Here are two shows we shelved: “Euphoria” on HBO and “Sex Education” on Netflix, both youth oriented and about the unabashed hedonism of today’s young people in the Western world. “Euphoria” is set in the USA, while “Sex Education” is set in the UK.

“Euphoria” stars Zendaya who used to be a wholesome Disney star in “The Greatest Showman” and “Spiderman Homecoming”. She plays Rue, a 16-year old who just came out of rehab. Her classmates refer to her as Ghost because they thought she had died of drug overdose during the last summer.

Obviously, the rehab is not effective on her as she seems determined to consume as much drugs as possible now that she’s out again. This is not surprising as she has obsessive compulsive personality disorder and she’s also bipolar and has been taking medications since childhood.

She herself is the narrator of the series and we are introduced to various types of high school characters with different kinds of aberration.

The series features a transgender actor, Hunter Schafer, who plays Jules, a new student in the high school who we thought is really a girl until he, or rather, she, had sex with the perverted dad of one of the school jocks who prefers sodomizing gays.

Most the characters are damaged and it’s hard to relate with any of them. The way they indulge in unrestrained bacchanalia where they booze, use various drugs, engage in sex gratuitously (lots of frontal nudity for those who relish it) portrays an apocalyptic vision of young people wallowing in their own excess on the road to self destruction.

We have no sympathy with them at all, so after the second episode, we decided to dump it.

NETFLIX’ “Sex Education” is meant to be an endearing youth comedy starring Asa Butterfield, a former child actor best known playing the title role in Martin Scorcese’s “Hugo” and as a teener, starred in “The Space Between Us”.

He looks somewhat like our own Alden Richards and he plays the role of Otis, a sexually repressed 16-year old dorky male virgin who is so uptight he has trouble even in jerking himself off.

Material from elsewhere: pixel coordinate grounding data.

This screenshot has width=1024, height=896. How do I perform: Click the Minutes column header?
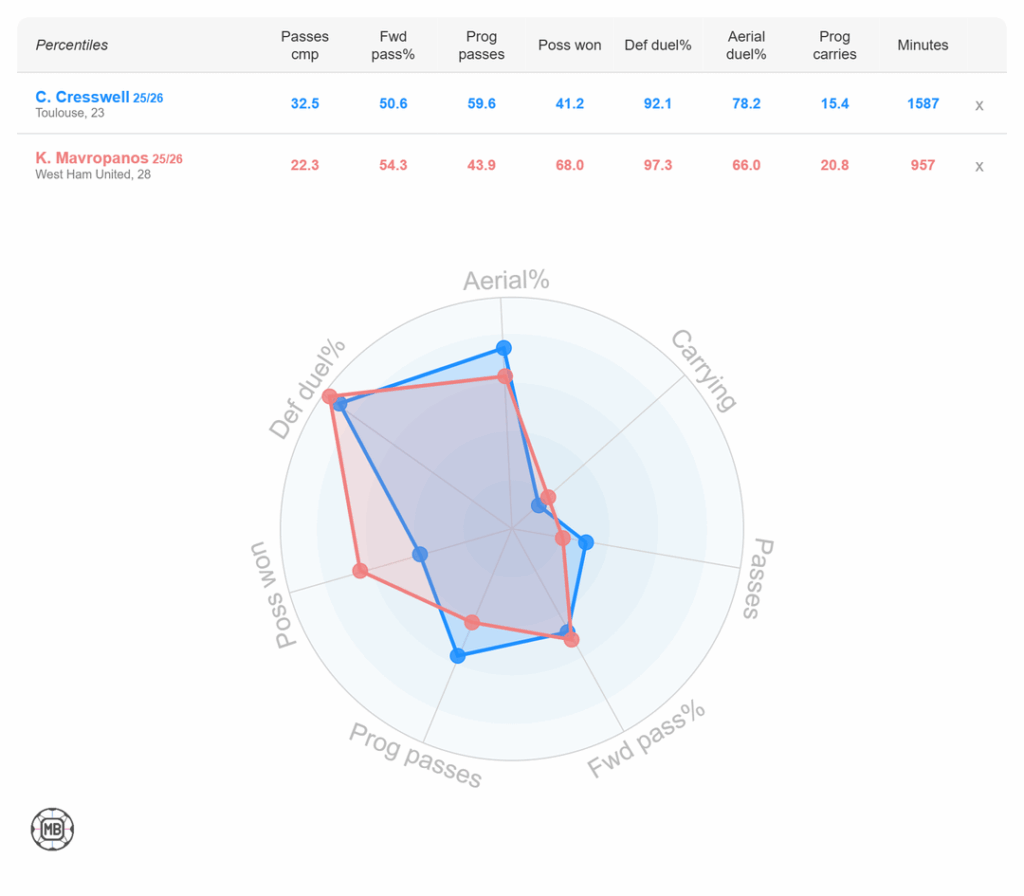point(922,45)
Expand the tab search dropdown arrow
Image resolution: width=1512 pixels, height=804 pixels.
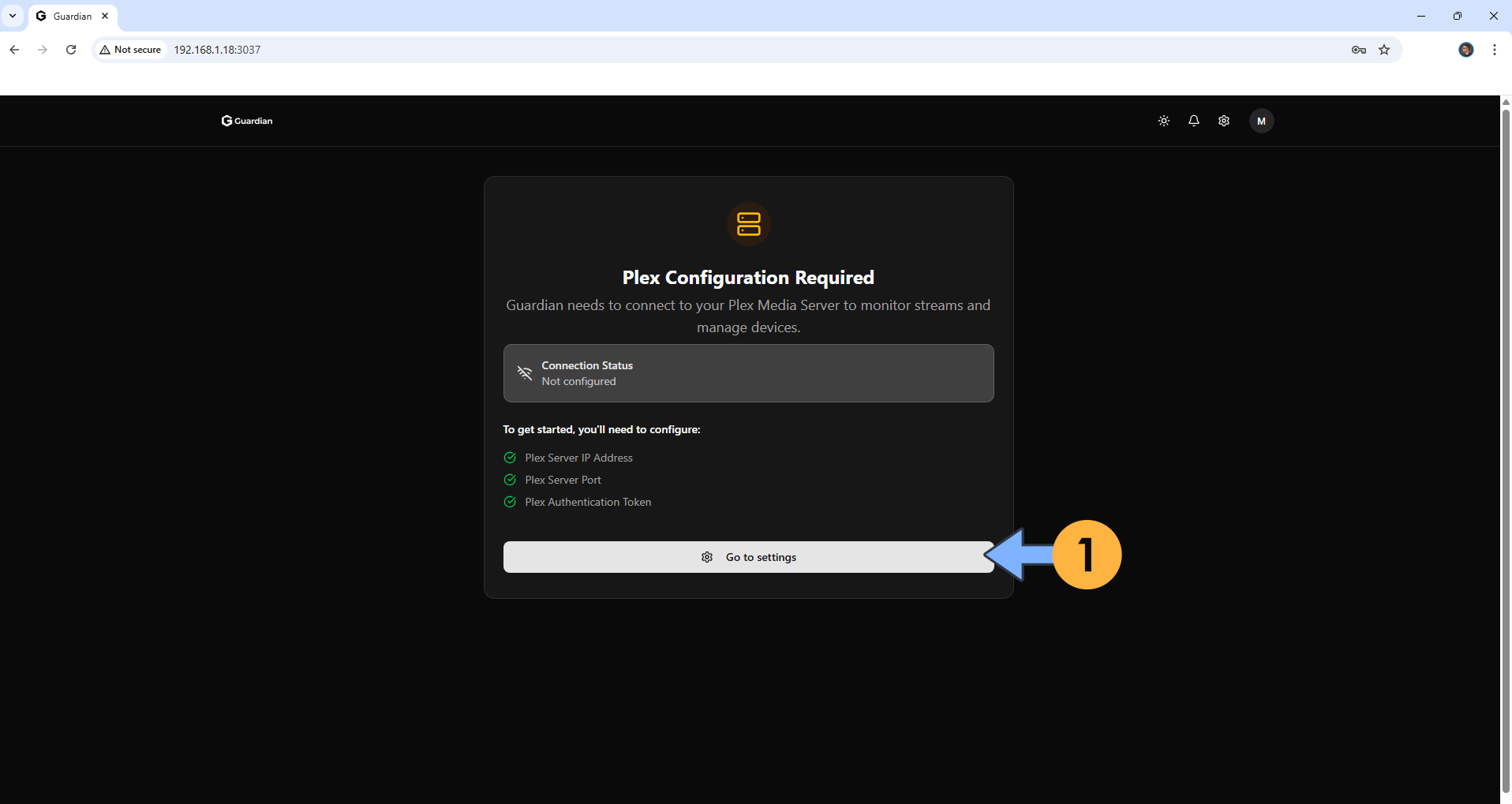tap(13, 16)
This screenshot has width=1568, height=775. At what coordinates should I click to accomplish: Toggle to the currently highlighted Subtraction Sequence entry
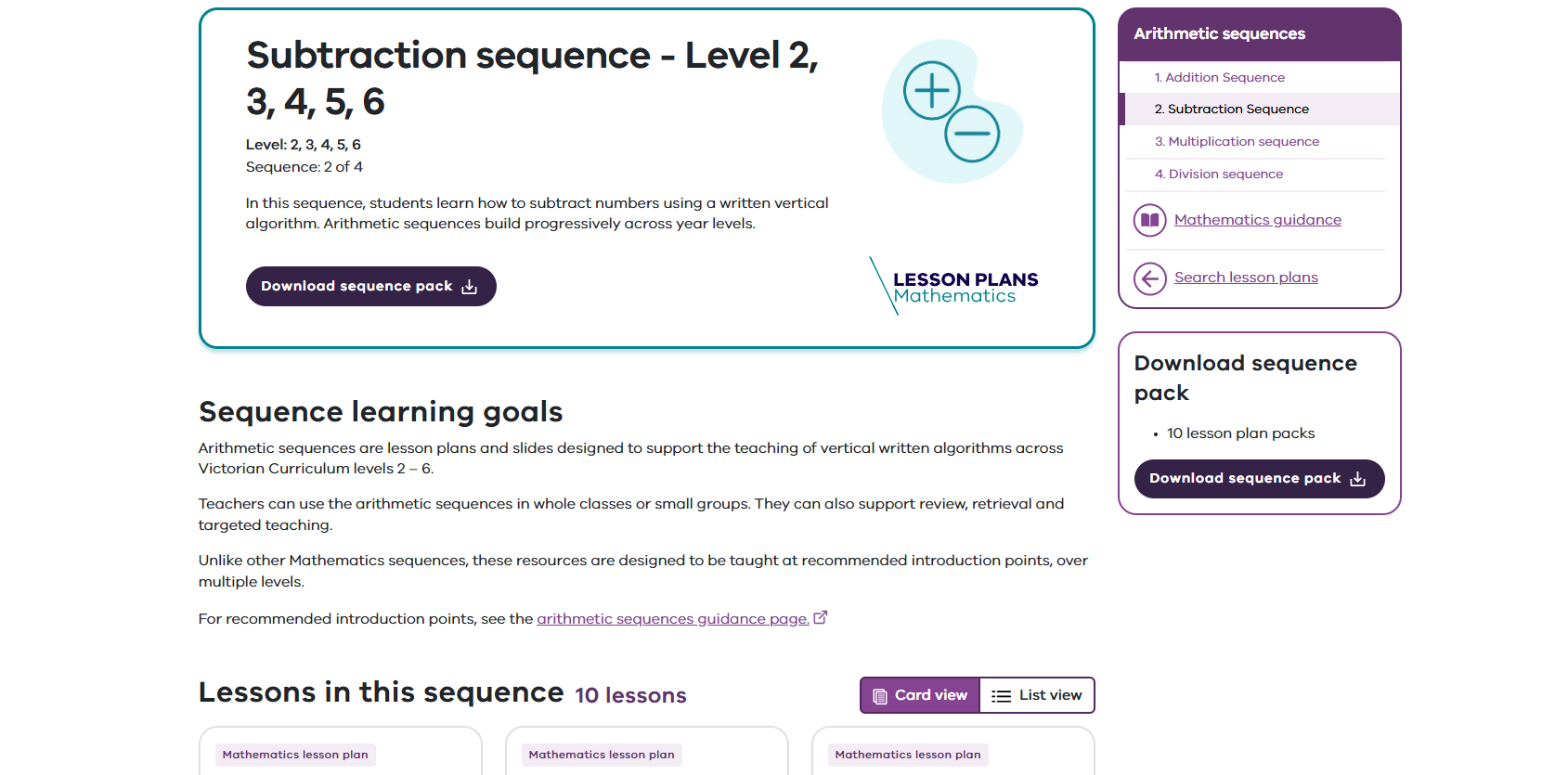coord(1233,109)
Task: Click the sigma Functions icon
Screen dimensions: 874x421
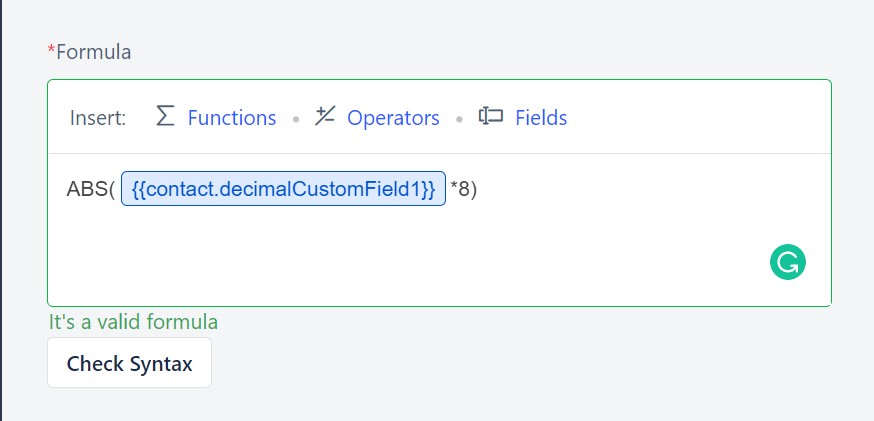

Ironically. his mom, Jean (Gillian Anderson of “The X Files” who sports a British accent here), is a sex therapist and yet, surprisingly, he acts as some sort of an expert dishing out advice to his classmates about life and sex (not at all convincing.)

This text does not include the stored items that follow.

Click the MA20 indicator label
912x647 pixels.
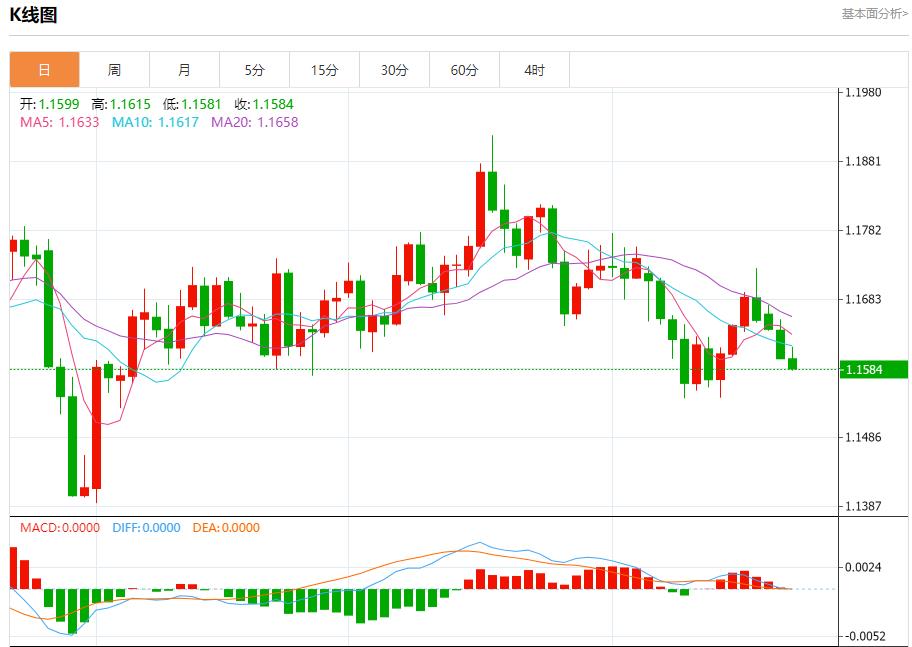(254, 122)
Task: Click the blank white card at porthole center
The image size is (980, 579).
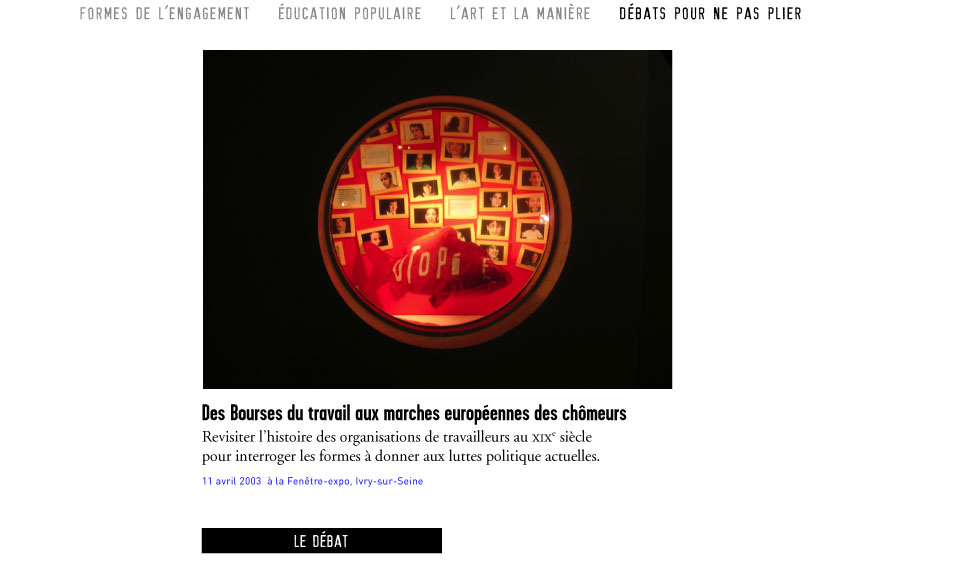Action: tap(461, 206)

Otis has a big crush on the smart and sexually liberated Maeve (Emma Mackey, who looks like a young Margot Robbie), who is having fun in indulging in shameless sex bouts with the school’s black star athlete, but won’t commit herself romantically to him. She has no qualms getting an abortion when she gets knocked up.

Otis has a gay best friend, Eric (Cuti Gatwa), and aside from this, the show also has lesbianism and a well endowed school bully who has trouble achieving a climax (the actor playing this role doesn’t at all look like a high school student but more like someone taking post-graduate courses.)

The show also features many odd kinds of love triangles that give the characters a chance to have many petty misunderstandings and reconciliations.

We tried to give this show a chance up to it’s 5th episode. By then, we’ve realized that the septuagenarian that we are, we still have very conservative views and we cannot really take all its frank depictions of what the show (also “Euphoria”) says actual sex is now in Western high schools.

We’ve watched “Gossip Girl” and “Riverdale”, but they were never as raunchy and salacious as these newer shows which are immersed in an environment predominated by sex, sex, sex. Sencia na po, old school pa rin si Lolo Gurangski.